Zalimlerin zulmü varsa mazlumların da direnerek kazanacakları özgür bir dünya var!
/././
‘Canımız istediği zaman tutuklayabiliriz’-Ayça Söylemez-
Hukuk tarihinde bir eşik daha aşıldı. Yargı, merdivenleri üçer beşer çıkarken geride kalanlar şaşkınlıkla arkalarından bakıyor.
Kanuni veya hukuki değerlendirmeler bir yana, somut gerçekliğe bile yetişemiyoruz. Örneğin Pazar sabahı, gözaltında tutulanların dört günlük gözaltı süresi çoktan bitmiş olmasına rağmen, bir açıklanan bir geri çekilen sonra bir daha açıklanıp gazetecilere “Kesin değil, yazmayın” denilen hakimlik kararları arasında kaybolduk.
Ardından okuduğumuz kararlar da bu sürece uygundu.
İstanbul Belediyesi Başkanı Ekrem İmamoğlu, hukuk tarihinin en ilginç kararlarından biriyle serbest bırakıldı: “Şüpheli Ekrem İmamoğlu’nun her ne kadar Silahlı Terör Örgütüne Yardım Etme suçundan tutuklanma istemiyle Hâkimliğimize sevk edilmiş ve dosyada bulunan MASAK Raporları, tanık beyanları, HTS raporları, kolluk tutanakları ve tüm dosya kapsamı uyarınca kuvvetli suç şüphesi bulunsa da, Hakimliğimizin 23.03.2025 tarihli 2025/347 sorgu sayılı kararı uyarınca İstanbul Cumhuriyet Başsavcılığınca yürütülen 2024/228233 sayılı soruşturma kapsamında Hukuka Aykırı Olarak Kişisel Verileri Kaydetmek, Rüşvet Almak, Kamu Kurum veya Kuruluşlarının İhalesine Fesat Karıştırmak ve Suç İşlemek Amacıyla Örgüt Kurma suçlarından tutuklanmasına karar verildiğinden bu aşamada tutuklama tedbirine gerek bulunmadığı anlaşılmakla İstanbul Cumhuriyet Başsavcılığının tutuklama yönündeki talebinin reddine…”
Yani diyor ki, bu dosya kapsamında kuvvetli suç şüphesi bulunsa da zaten başka (alakasız) bir dosyadan tutuklandığından, bu dosyadan tutuklamamıza gerek yok…
Memleketin en önemli ceza avukatlarından Hasan Fehmi Demir ile konuştum, müvekkili Ekrem İmamoğlu ile ilgili İstanbul 10. Sulh Ceza Hakimliği kararını şöyle değerlendirdi: “Bir yargıç üslubu olarak utanç verici.
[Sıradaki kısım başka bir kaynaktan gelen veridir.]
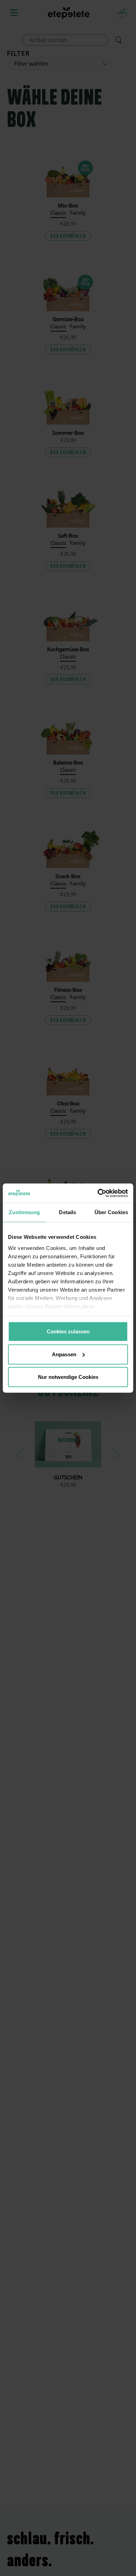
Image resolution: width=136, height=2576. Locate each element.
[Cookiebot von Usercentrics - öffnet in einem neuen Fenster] (98, 1192)
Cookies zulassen (68, 1331)
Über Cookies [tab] (111, 1212)
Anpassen (64, 1354)
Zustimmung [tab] (24, 1212)
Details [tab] (67, 1212)
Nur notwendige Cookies (68, 1377)
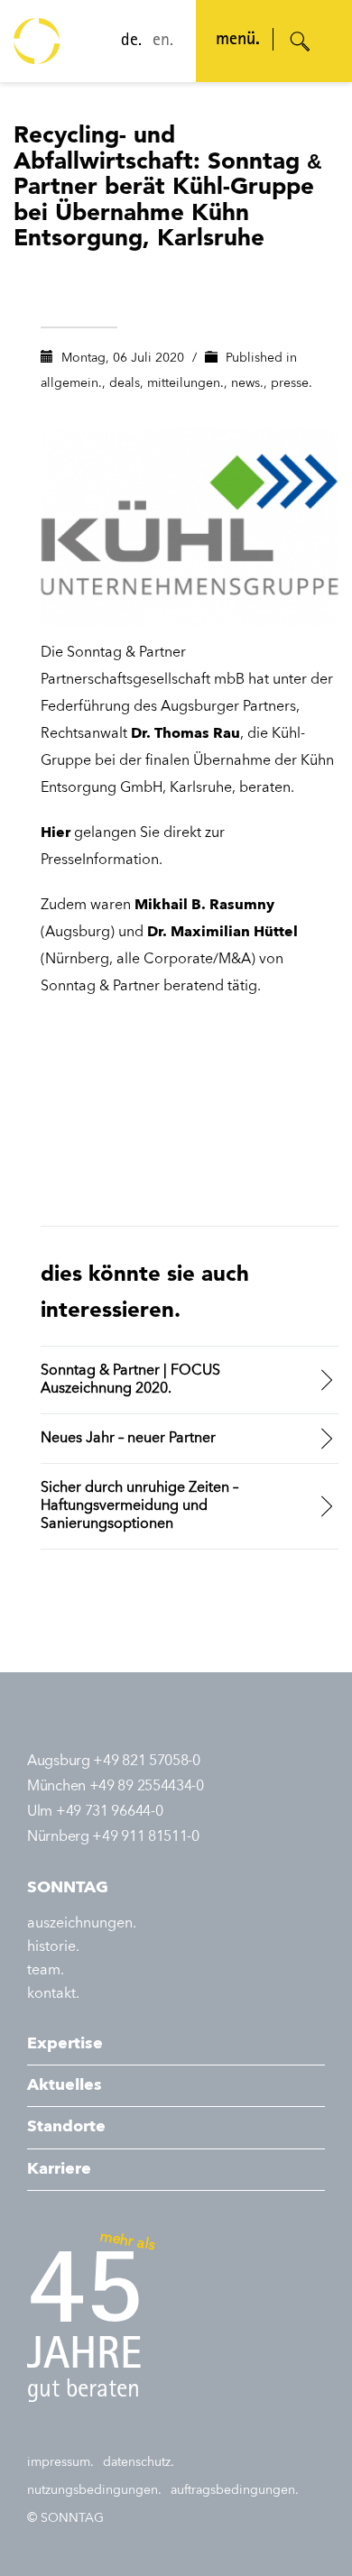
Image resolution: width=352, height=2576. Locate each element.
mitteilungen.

Çünkü objektif bir yargıçsanız, iki ayrı suçtan sorgu yapıyorsanız ve bir suçta tutuklanma koşulları varsa tutuklama kararı verirsiniz yoksa da reddedersiniz. Ama asla şunu gözetmezsiniz, söylemezsiniz: ‘Başka bir suçtan nasılsa tutuklu, ikinci suçtan da canımız istediği zaman tutuklayabiliriz. Şimdilik sorun yok.’ Bu kararla, kamuoyuna karşı adil bir yargılama yaptığımız izlenimi verebiliriz, düşüncesi oportünist bir düşüncedir.”
Yargı bize hep ilkleri yaşatıyor dedim ya, gerçekten öyle mi, diye sordum Hasan Fehmi Demir’e, “Bir kişinin tutuklama istemine yönelik yargı faaliyetinin bütün İstanbul’un sokaklarına yayılması, öte yandan adliyenin polise teslim olması, ülkemiz tarihinde görülmüş bir şey değil. Böyle bir sahneyi hayatım boyunca ne ülkemizde ne dünyanın başka yerinde gördüm” dedi.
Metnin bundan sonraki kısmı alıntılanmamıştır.